Cette circonstance s’explique pourtant, quand on se rappelle les dévastations accomplies par Sinahirba (Sennachérib), et par ses prédécesseurs Sarkînu (Sargon), Tuklatpalesar (Teglathphalasar) et Salmanesar (Salmanasar). Toutes les anciennes capitales de la haute Syrie et de la Syrie moyenne étaient tombées en ruines ou devenues le siège de gouverneurs assyriens qui administraient le pays au nom du souverain de Ninive.
Karchemis, Hamath, Damas, Samarie, pour ne parler que des villes les plus connues, privées de chefs nationaux, étaient effacées du nombre des royaumes ou des principautés. Le même sort avait atteint la grande cité de Sidon, détruite par Assurahiddin, puis reconstruite sous un autre nom et repeuplée par des étrangers. Son roi, Abdimilkout, qui s’était’ réfugié dans l’île de Yatnan (Chypre) fut pris et mis à mort.
____
Objectif:
D'après l'extrait du document, par qui la grande cité de Sidon a-t-elle été détruite ? Seul l'extrait du document doit servir de source pour répondre.

Extrait des données:
____
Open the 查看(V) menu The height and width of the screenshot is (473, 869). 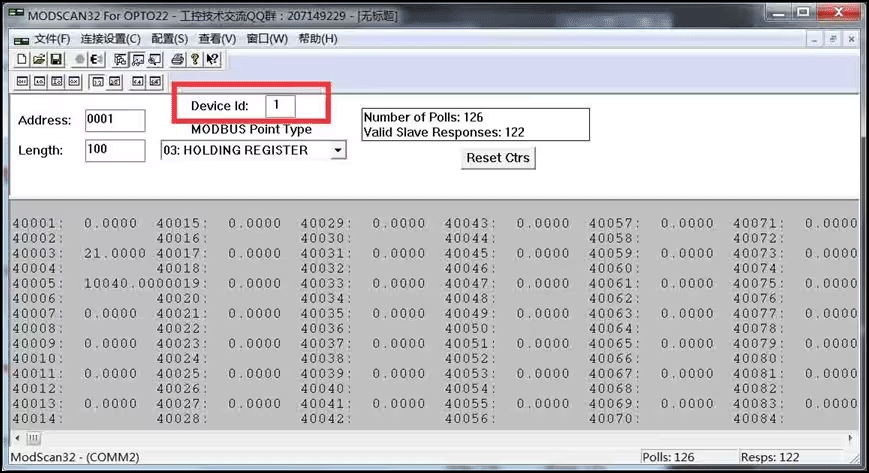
____
Réponse à l'exercice:
Sidon a été détruite par Assurahiddin.